W takiej sytuacji, jeśli to możliwe, przerywamy program ładujący przez [Ctrl]+[C], po czym uruchomiamy go ponownie, ładując tym razem uprzednio zapisany „stary” BIOS.

Szukamy źródła błędu


sprawdzając całość przeprowadzonej procedury. Najczęstszymi przyczynami błędów są „skróty i uproszczenia”, np. próby ładowania BIOS-u z „okna DOS” albo z Windows zredukowanych do linii poleceń DOS.

Takie podejście do przeładowania BIOS-u to prosta droga do katastrofy – operacja przeładowania ROM nie toleruje obecności i aktywności żadnych sterowników i innych „ulepszeń”. Użytkownicy Windows i innych systemów operacyjnych są tu w szczególnej sytuacji – operacja przeładowania ROM musi być wykonana w czystym środowisku DOS. Często spotykanym błędem jest również takie, w innych okolicznościach mało znaczące, potknięcie jak np. nie podanie pełnej ścieżki dostępu do pliku, zawierającego nowy BIOS.

Po znalezieniu błędu powtarzamy operację. Prawidłowe jej zakończenie zostanie zasygnalizowane komunikatem, po którym możemy już z czystym sumieniem zrestartować komputer. W trakcie tego restartu notujemy datę BIOS-u – może nam się przydać przy jakiejś okazji – zwyczajowo datę tę przyjmuje się jako poziom aktualności sprzętowej danego systemu.

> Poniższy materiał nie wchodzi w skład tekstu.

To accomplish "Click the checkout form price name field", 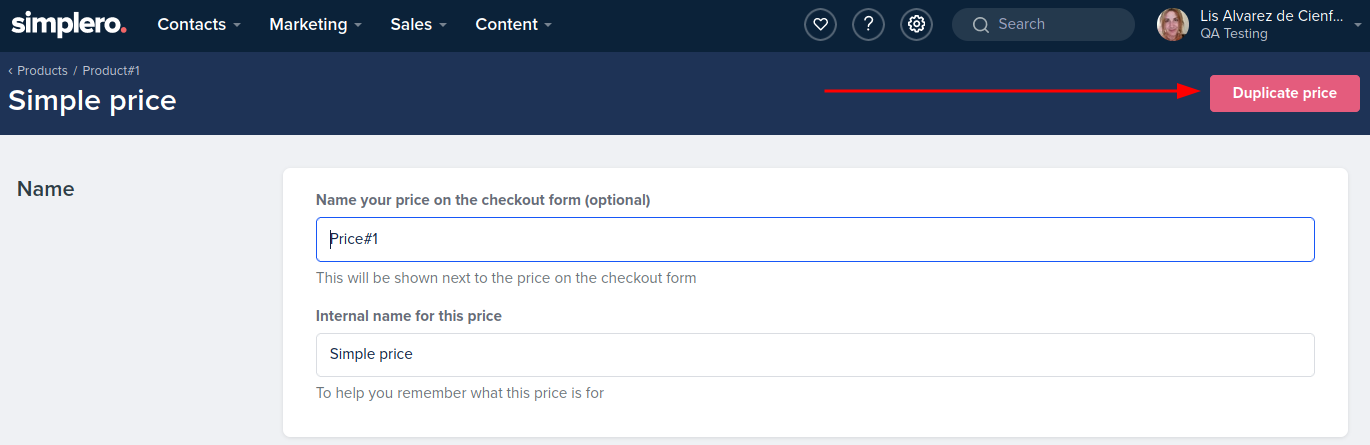I will point(815,240).
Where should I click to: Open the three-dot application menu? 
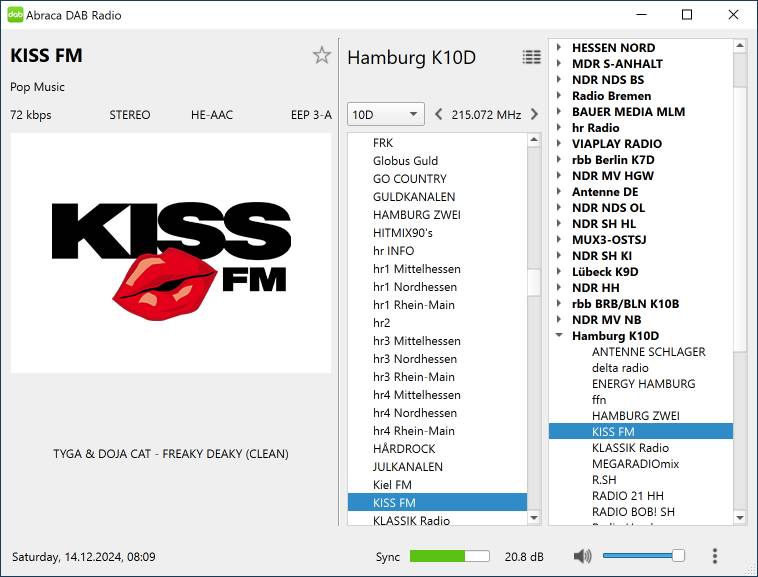tap(714, 556)
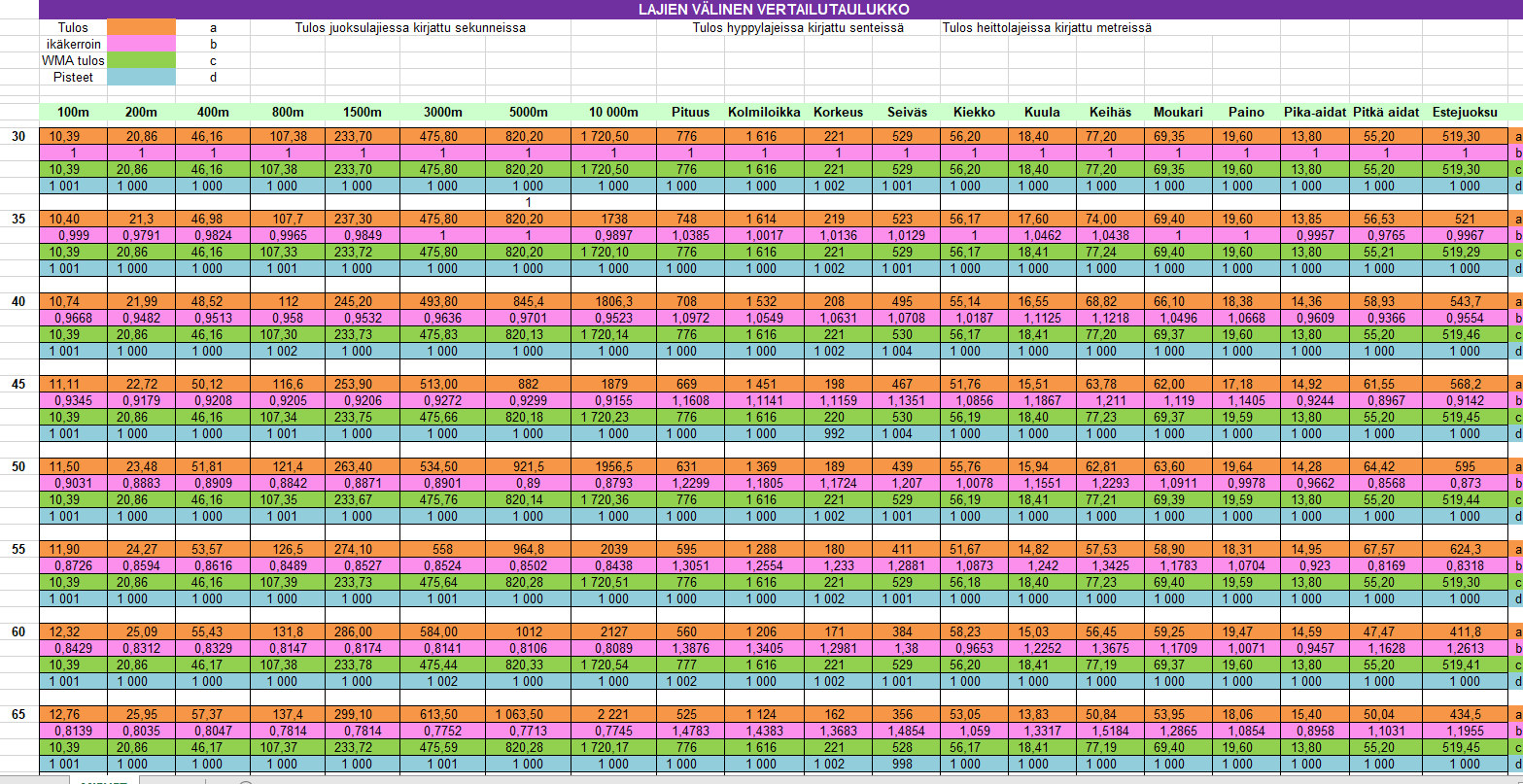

Jeśli się zdarzy katastrofa


i po pierwszym lub kolejnym „podejściu” nie uda się nam już nawiązać kontaktu z komputerem, praktycznie pozostaje tylko serwis. Chyba że udałoby się nam w jakiś sposób wymienić pamięć EEPROM wraz zawartością na właściwą. Nie jest niczym miłym przyznanie się do popełnionych błędów lub nieznajomości przyczyn nieudanej operacji, ale jeżeli trafimy do kompetentnego serwisu, bez poważnych problemów powinno się udać przynajmniej przywrócenie stanu wyjściowego. Ten sam serwis może, przy użyciu odpowiednich narzędzi sprzętowych, nagrać nowy BIOS. Całe przedsięwzięcie będzie co prawda trochę kosztować, ale nie powinny to być astronomiczne kwoty. A jeśli wykonamy wszystko lege artis, to prawdopodobieństwo „katastrofy” jest minimalne – praktycznie zależy ono od poprawności wykonania poszczególnych operacji oraz od jakości programu przeładowującego BIOS.

Jeszcze raz powtarzamy – nie przeładowujemy BIOS-u bez konieczności!

Skąd wziąć nowy BIOS?


Jeśli znasz producenta i model swojej płyty głównej, sprawa jest względnie prosta – poważni producenci umieszczają w swoich witrynach internetowych pełne zestawy „najostatniejszych” BIOS-ów do własnych produktów. A nawet ci „niepoważni”, którzy nie rozbudowali dostatecznie swoich witryn, na odpowiednio wyrażone (np. e-mailem) życzenie, przesyłają je tym samym medium.

Jeśli nie znasz producenta, jedynie chipset core logic, sprawa jest trudniejsza, a gdy dostępne środki identyfikacji producenta zawiodą, prawie przegrana. Pozostaje jedynie znaleźć „markową” płytę, najpodobniejszą do naszej i przegrać jej BIOS, licząc się z możliwością porażki. Co prawda przeszło 80% takich operacji się udaje, ale zawsze możemy „załapać się” na te niespełna 20% nieudanych, a wtedy – już tylko serwis!